I have removed the certificates for security.

[admin]

Please send your configuration file via PM

[Hyxion14]

Ok, I just sent it to you.

Thank you.

[admin]

You need to close the tags properly:

Code:

<ca>
----- BEGIN CERTIFICATE -----

my certificate

----- END CERTIFICATE -----
</ca>
<cert>
----- BEGIN CERTIFICATE -----

my certificate

----- END CERTIFICATE -----
</cert>
<key>
----- BEGIN ENCRYPTED PRIVATE KEY -----

my key

----- END ENCRYPTED PRIVATE KEY -----
</key>

Also remove auth-user-pass and specify username/password in client configuration form.

[Hyxion14]

Ok,

Now, in the OpenVPN status page:

It tells me that there is an error:

Wed Apr 15 16:50:38 2020 neither stdin nor stderr are a tty device and you have neither a controlling tty nor systemd - can't ask for 'Enter Private Key Password:'. If you used --daemon, you need to use --askpass to make passphrase-protected keys work, and you can not use --auth-nocache.

[admin]

The problem is that your private key has a password set. This will not work, try creating new config where key does not have a password.

[Hyxion14]

Have you removed auth-user-pass and specified username/password directly in the config? Does your server require username/password? If it still does not work send username/password via PM.

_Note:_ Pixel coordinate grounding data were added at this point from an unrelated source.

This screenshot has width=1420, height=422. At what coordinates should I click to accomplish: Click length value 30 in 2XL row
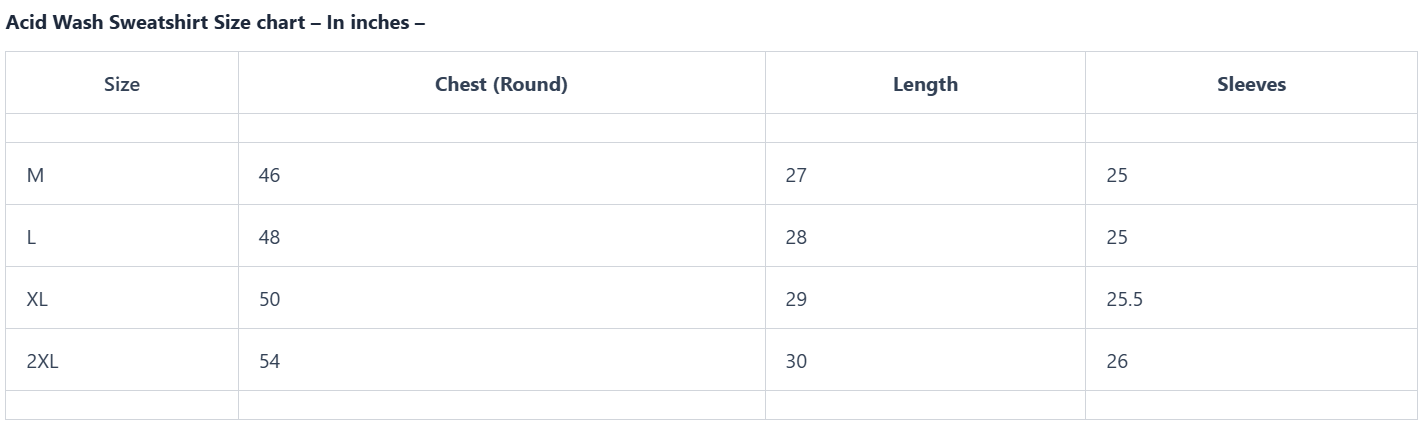click(796, 361)
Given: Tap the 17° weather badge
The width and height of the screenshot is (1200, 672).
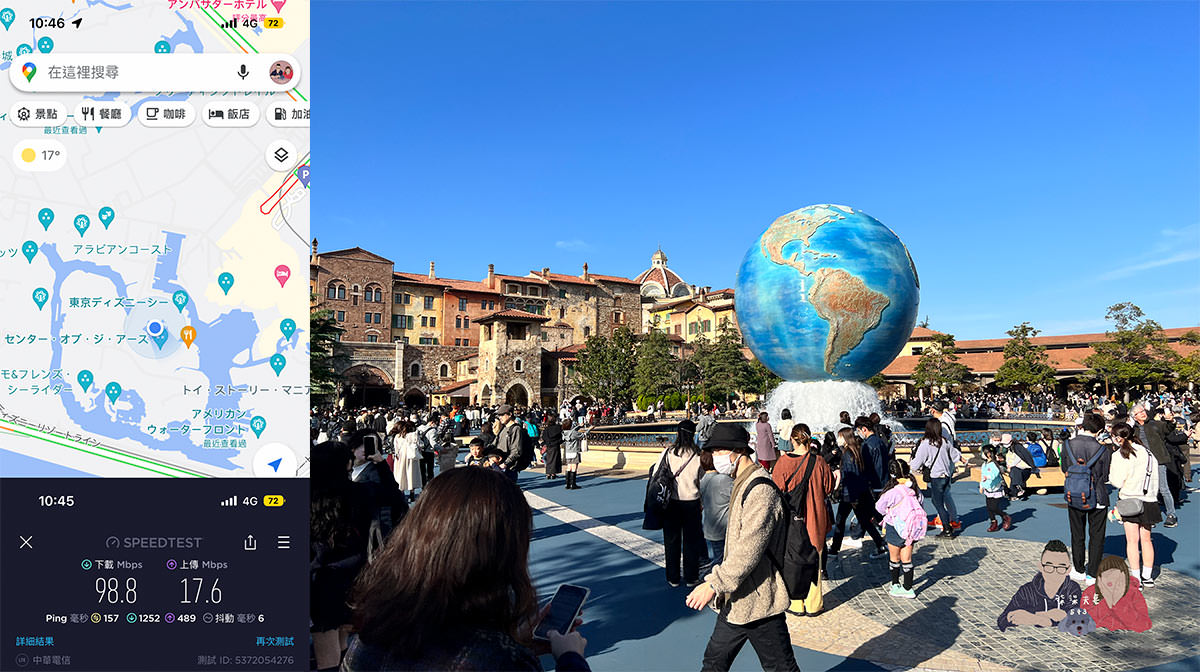Looking at the screenshot, I should [41, 155].
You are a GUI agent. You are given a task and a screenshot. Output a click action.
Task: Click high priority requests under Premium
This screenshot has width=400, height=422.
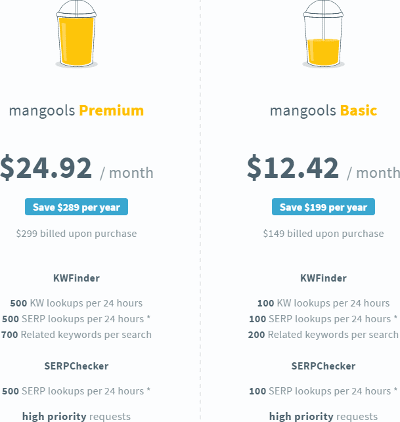pyautogui.click(x=76, y=417)
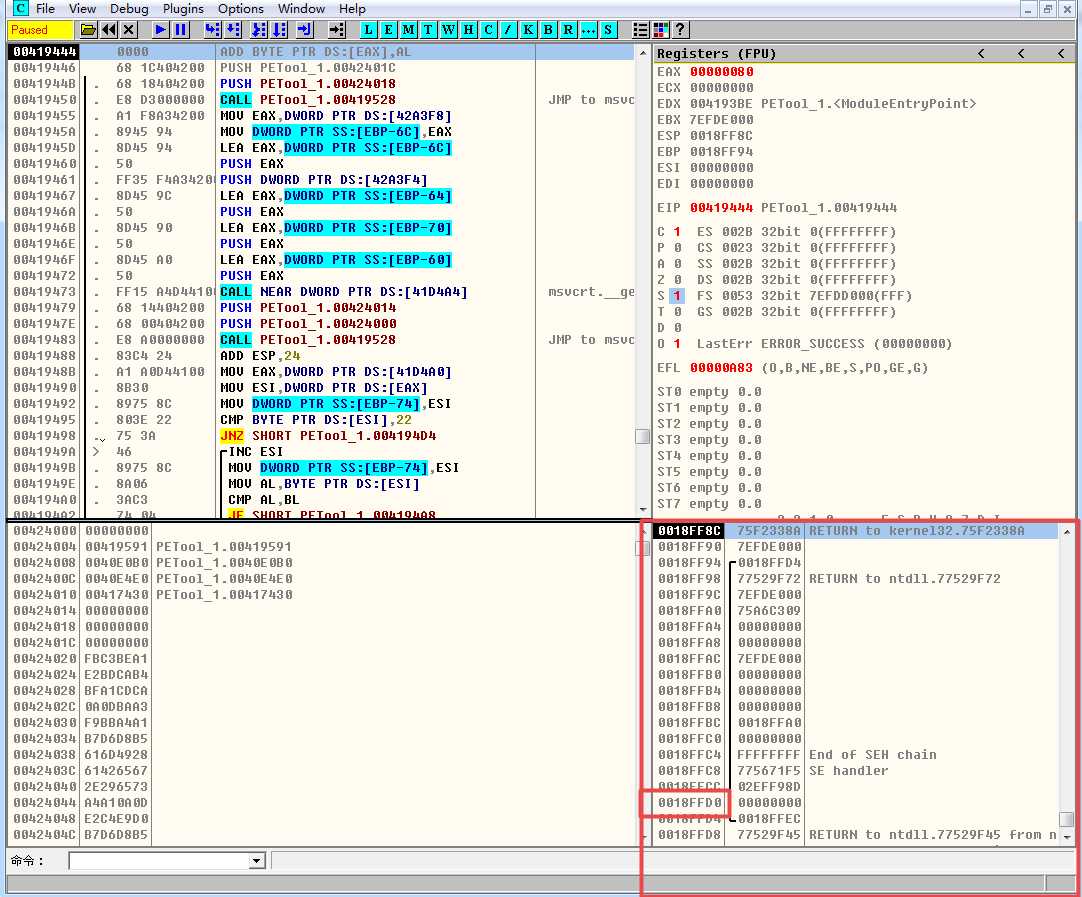This screenshot has height=897, width=1082.
Task: Open Call stack using the K button
Action: pos(528,30)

Have you removed auth-user-pass and specified username/password directly in the config?

yes

Does your server require username/password?

yes

If it still does not work send username/password via PM.

Ok

[admin]

I've updated my post, the issue is of different sort.

[Hyxion14]

The problem is that your private key has a password set. This will not work, try creating new config where key does not have a password.

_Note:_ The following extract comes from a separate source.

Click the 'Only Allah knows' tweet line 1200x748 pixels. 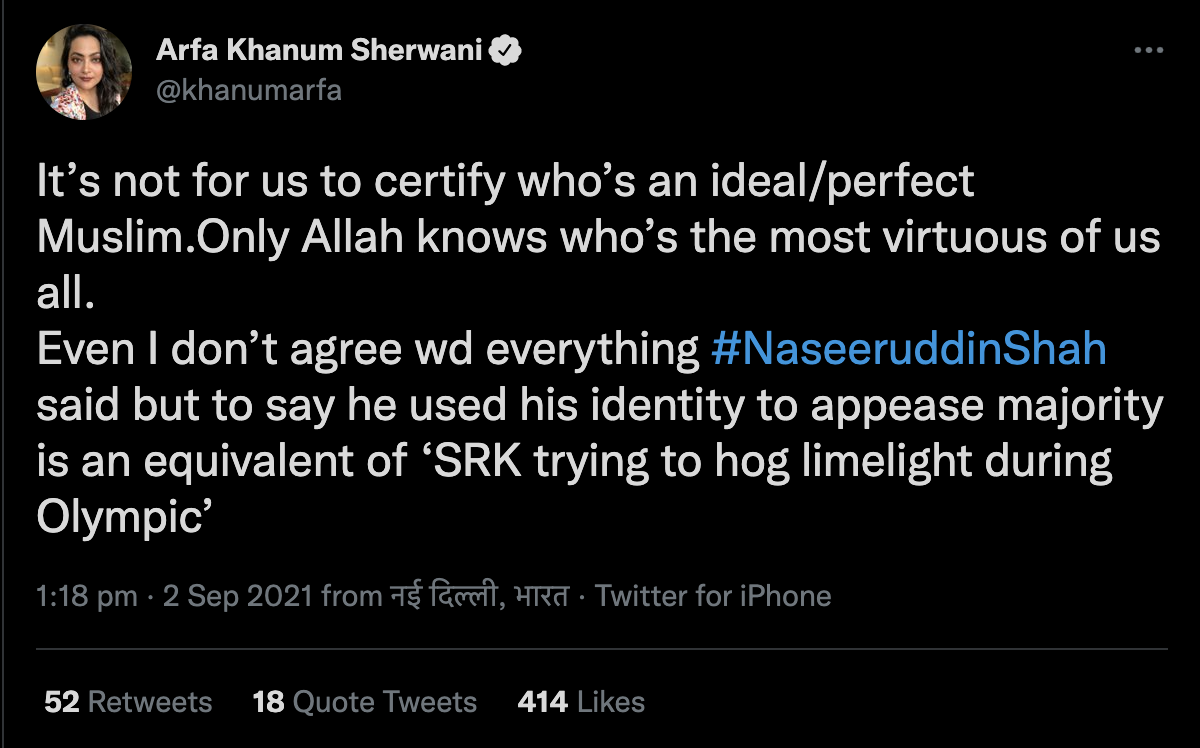tap(600, 238)
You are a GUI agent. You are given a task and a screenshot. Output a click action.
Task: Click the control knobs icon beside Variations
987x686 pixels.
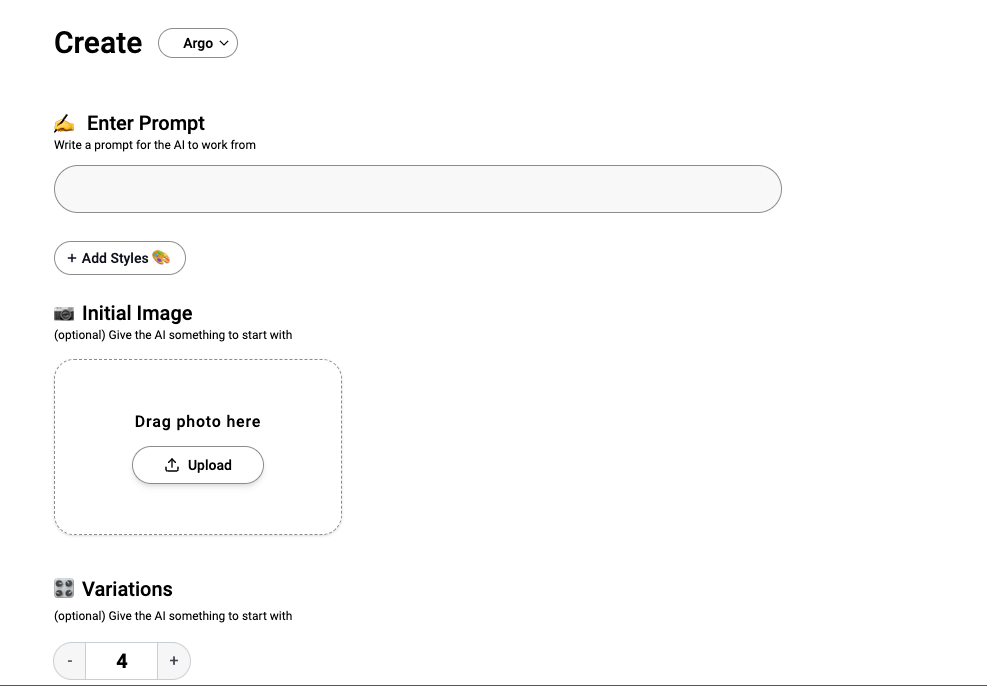(x=64, y=588)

But I follow the instrucction of this link:

https://openrb.com/lm5-openvpn-tunnel-to...ik-router/

How can I create the key without password.

Thanks

[admin]

This line is incorrect:

Code:

export-certificate client-certificate export-passphrase=12345678

It should be:

Code:

export-certificate client-certificate export-passphrase=""

[Hyxion14]

This line is incorrect:

Code:

export-certificate client-certificate export-passphrase=12345678

It should be:

Code:

export-certificate client-certificate export-passphrase=""

Ok,

but if you do that, Mikrotik does NOT generate the client.key, it only generates two certificate files, the ca.crt and the client.crt, but it does not generate the .key and when it does not generate it, LM fail because it says that it you must specify a .crt and a .key

[admin]

Then an extra step is required to remove the passphrase.
1. Download OpenSSL for Windows here: https://indy.fulgan.com/SSL/ (openssl-1.0.2u-x64_86-win64.zip)
2. Place your key (cert_export_client-certificate.key) in the same directory as openssl.exe
3. Open cmd and go to openssl directory
4. Run this command: openssl.exe rsa -in cert_export_client-certificate.key -out out.key
5. Enter passphrase
6. Use the key from out.key in your OpenVPN config

[admin]

Unfortunately this looks like a common Mikrotik issue with OpenVPN server. This might be due to older server version on Mikrotik or something else.

[Hyxion14]

Impossible to connect LM with mikrotik, I have been trying to see the problem for two days and I have not succeeded.

It gives me error in TLS negotiation.

Fri Apr 17 13:53:49 2020 SIGUSR1 [soft, tls-error] received, process restarting
Fri Apr 17 13:53:49 2020 TLS Error: TLS handshake failed
Fri Apr 17 13:53:49 2020 TLS Error: TLS key negotiation failed to occur within 60 seconds (check your network

I don't know what to try.

In the mikrotik LOG there are no errors.